Plus, the rain showers turn the state’s barren and arid land green, making up for the spectacular views. During this time, the view from the top of the forts and historical sites is one of lush greenery – a sight not to be missed. In addition, the rain and pleasant weather make the hard work to climb the summit worthwhile. Also read – Tina Dabi shares images showing Jaisalmer’s monsoon beauty after Rajasthan receives its heaviest rainfall in 66 years
Sightseeing in Rajasthan in August
Udaipur – the city of lakes – is a sight to behold in August. The city has seven lakes including Fateh Sagar Lake, Lake Pichola, Swaroop Sagar Lake, Rangsagar and Doodh Talai Lake which are recharged by the monsoon rains. Travelers can book a stay at the Taj Lake Palace right in the middle of Lake Pichola for breathtaking views of the city. Aside from these beautiful lakes, the city is home to some of the country’s grandest palaces, which are major tourist attractions.
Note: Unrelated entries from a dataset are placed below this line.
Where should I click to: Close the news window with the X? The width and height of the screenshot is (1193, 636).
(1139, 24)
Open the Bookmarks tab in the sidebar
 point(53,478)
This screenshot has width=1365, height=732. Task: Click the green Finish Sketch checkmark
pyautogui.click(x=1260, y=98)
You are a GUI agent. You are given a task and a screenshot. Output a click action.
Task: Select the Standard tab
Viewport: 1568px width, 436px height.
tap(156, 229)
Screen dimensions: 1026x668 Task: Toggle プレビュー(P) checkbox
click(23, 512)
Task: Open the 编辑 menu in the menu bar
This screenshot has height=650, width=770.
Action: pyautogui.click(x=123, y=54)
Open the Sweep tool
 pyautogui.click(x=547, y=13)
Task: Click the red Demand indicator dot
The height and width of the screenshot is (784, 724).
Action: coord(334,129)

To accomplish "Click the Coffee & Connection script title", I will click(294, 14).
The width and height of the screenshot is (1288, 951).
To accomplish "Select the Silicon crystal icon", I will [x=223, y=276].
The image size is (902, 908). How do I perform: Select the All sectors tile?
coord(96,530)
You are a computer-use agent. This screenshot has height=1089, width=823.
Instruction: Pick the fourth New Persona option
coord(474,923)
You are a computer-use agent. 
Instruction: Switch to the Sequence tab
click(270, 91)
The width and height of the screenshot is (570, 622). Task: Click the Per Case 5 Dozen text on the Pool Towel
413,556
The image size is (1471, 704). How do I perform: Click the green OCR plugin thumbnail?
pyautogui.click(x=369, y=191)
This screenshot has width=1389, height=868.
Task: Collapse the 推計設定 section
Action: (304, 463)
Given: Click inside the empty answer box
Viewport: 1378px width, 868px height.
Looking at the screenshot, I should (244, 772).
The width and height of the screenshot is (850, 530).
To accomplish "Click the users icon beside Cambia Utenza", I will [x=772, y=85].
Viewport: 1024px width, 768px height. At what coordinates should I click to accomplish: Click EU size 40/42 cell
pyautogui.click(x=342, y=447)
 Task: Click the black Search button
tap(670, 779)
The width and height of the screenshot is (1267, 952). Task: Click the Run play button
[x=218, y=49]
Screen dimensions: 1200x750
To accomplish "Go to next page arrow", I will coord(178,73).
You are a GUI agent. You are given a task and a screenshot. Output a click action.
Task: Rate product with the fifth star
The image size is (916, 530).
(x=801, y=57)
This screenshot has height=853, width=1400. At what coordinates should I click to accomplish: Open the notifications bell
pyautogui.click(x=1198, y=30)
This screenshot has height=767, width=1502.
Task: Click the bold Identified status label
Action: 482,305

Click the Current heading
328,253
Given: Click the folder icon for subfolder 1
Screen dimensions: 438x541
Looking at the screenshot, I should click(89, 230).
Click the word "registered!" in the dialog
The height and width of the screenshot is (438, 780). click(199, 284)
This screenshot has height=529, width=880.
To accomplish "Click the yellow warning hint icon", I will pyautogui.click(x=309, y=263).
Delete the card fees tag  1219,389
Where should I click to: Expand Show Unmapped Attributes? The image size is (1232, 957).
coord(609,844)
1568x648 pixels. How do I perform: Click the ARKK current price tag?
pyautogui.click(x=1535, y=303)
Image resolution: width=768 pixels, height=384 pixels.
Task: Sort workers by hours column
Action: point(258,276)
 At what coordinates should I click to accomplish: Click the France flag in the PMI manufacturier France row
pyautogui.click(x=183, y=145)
Tucked away in Aravallis, Jalore is another great place to visit during the monsoons. During this period, the Aravalli forest is particularly spectacular after fresh rain showers. Jalore is also called the city of granite and majesty. Sundha Mountain, just outside the city limits, is a great place to visit and the views from the top are stunning. Make time for Jalore Fort and Swarn Giri Fort as well, they are some of the city’s top attractions.
A grand spectacle, Bundi is all about magnificent forts and ancient baoris (stepped reservoirs). During the monsoon these step reservoirs are filled with fresh water and make for a breathtaking view. Also, the hills around Bundi are revived with green vegetation and the rivers have swelled again after the rains.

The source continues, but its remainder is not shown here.